▶ _Aim of the exercise_: Once the line containing "This screenshot has" appears, output it and each remaining line of the records below exactly, with no pictures and nothing more.

------------------------

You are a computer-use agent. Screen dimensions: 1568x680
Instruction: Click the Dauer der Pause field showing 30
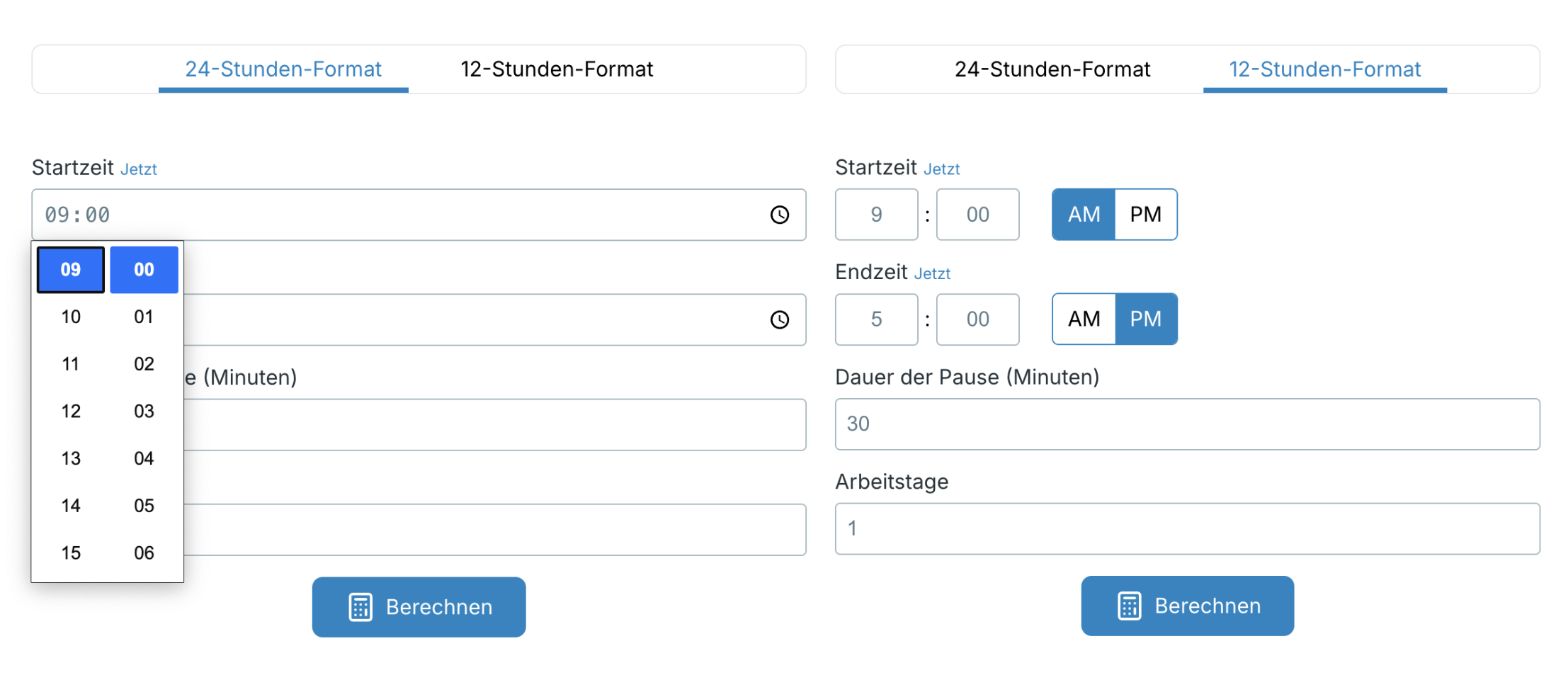click(1187, 424)
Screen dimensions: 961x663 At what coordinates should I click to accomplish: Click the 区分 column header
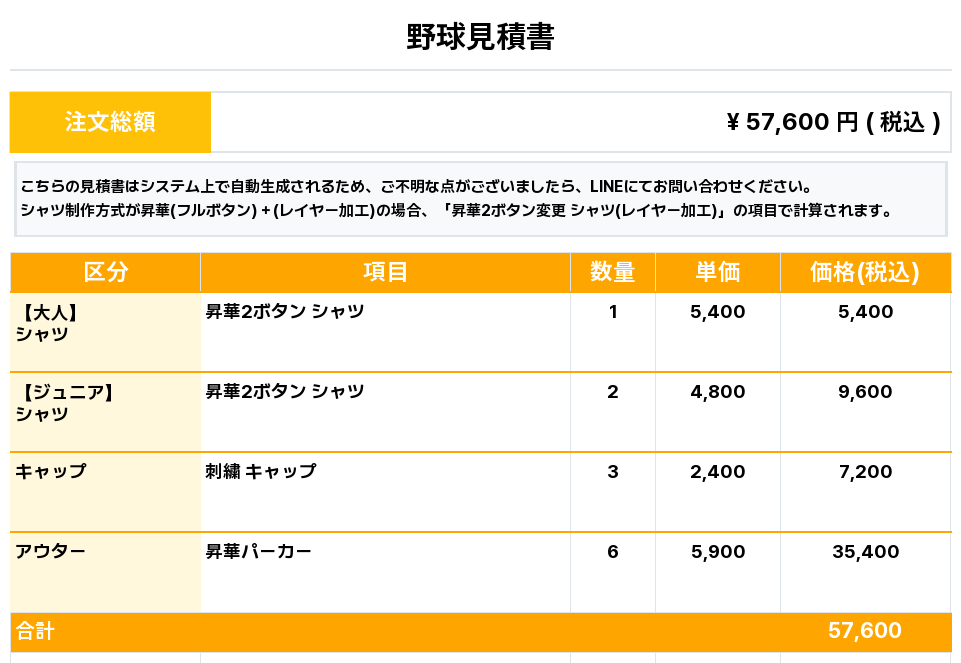click(105, 272)
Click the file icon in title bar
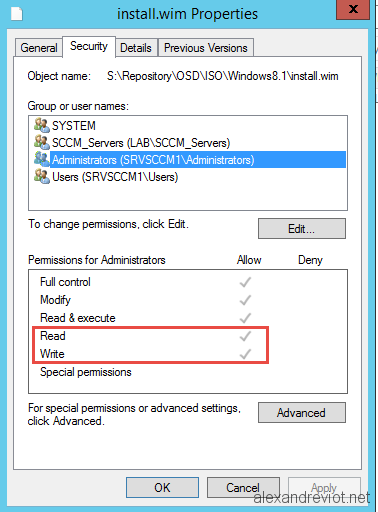378x512 pixels. (16, 14)
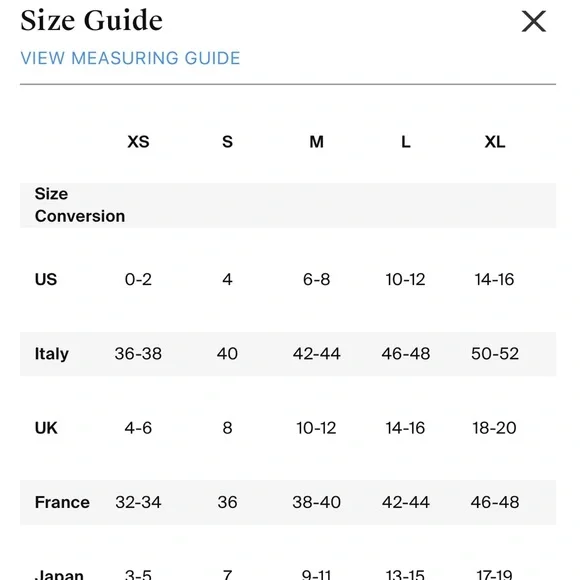Select the M size column header

317,142
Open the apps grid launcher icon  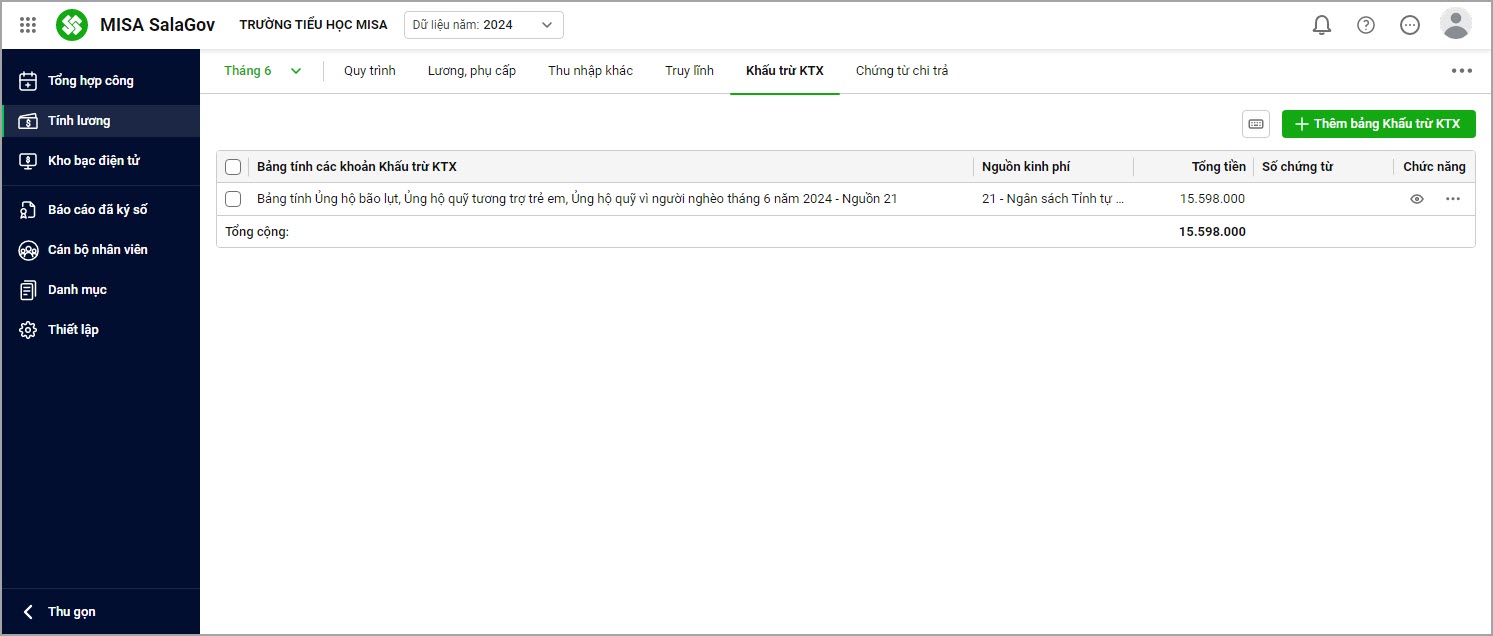(x=28, y=25)
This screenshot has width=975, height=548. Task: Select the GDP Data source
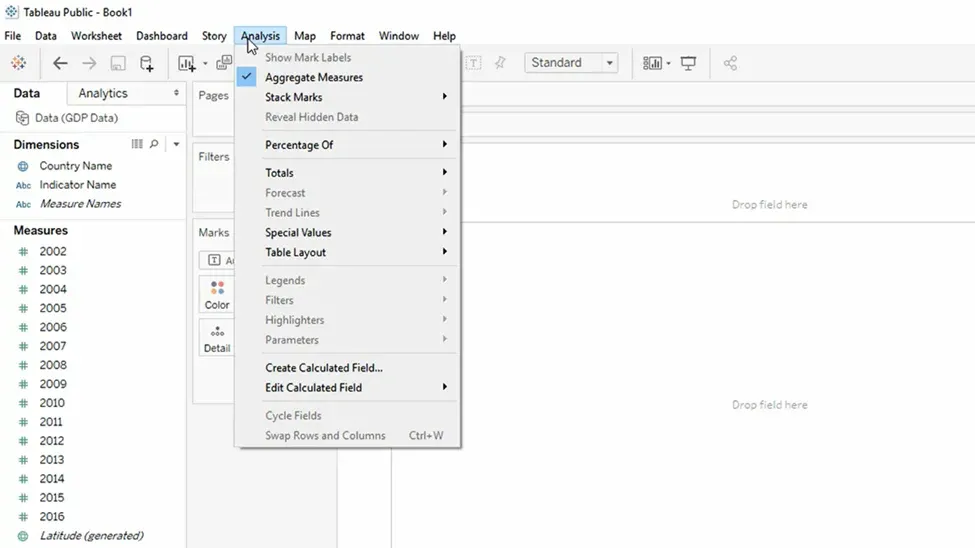[x=75, y=118]
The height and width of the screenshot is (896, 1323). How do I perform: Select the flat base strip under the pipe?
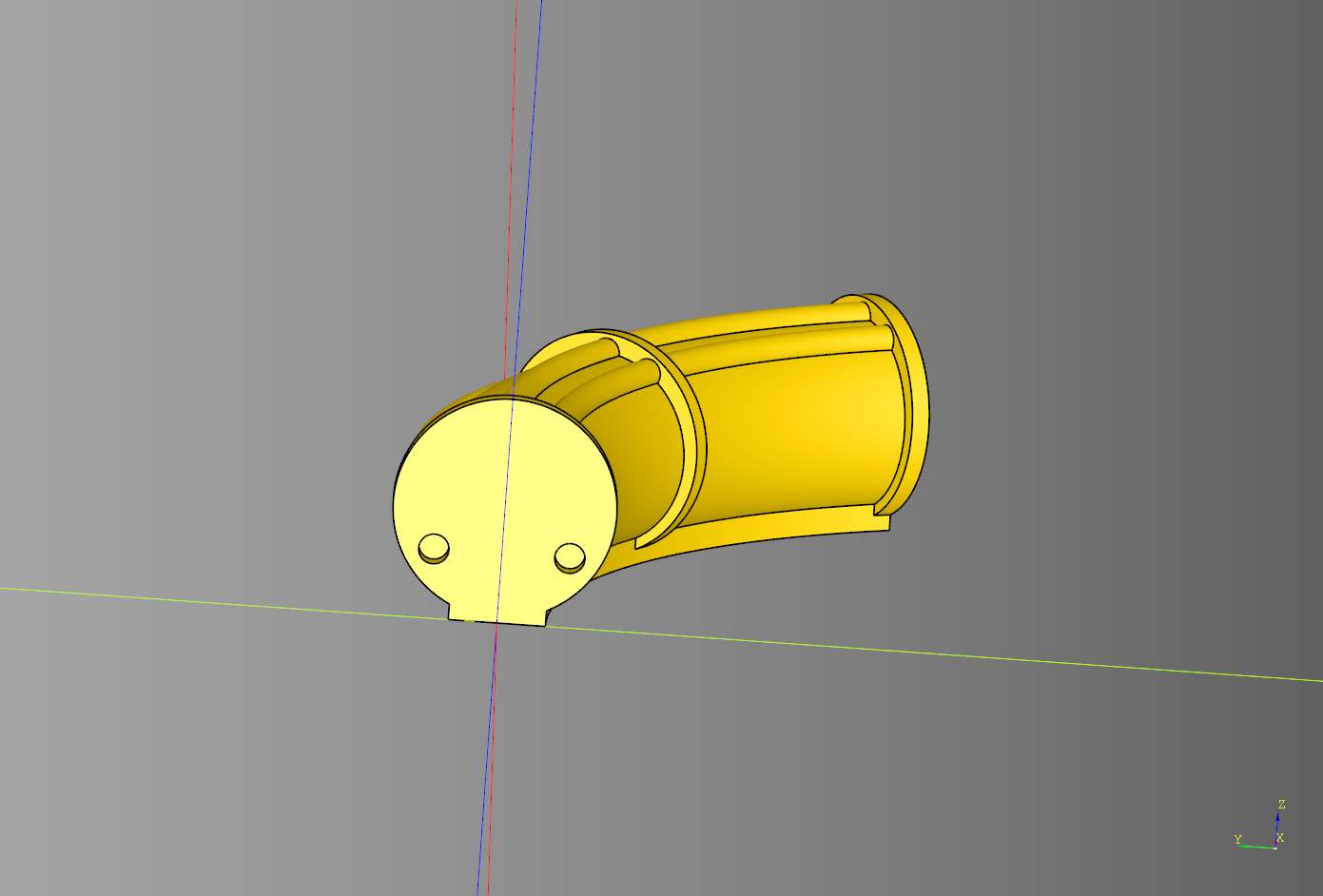[761, 535]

------------------------

▶ _Output of the task_:
This screenshot has width=975, height=548. Task: Select the GDP Data source
[x=75, y=118]
The height and width of the screenshot is (896, 1323). How do I perform: Select the flat base strip under the pipe?
[761, 535]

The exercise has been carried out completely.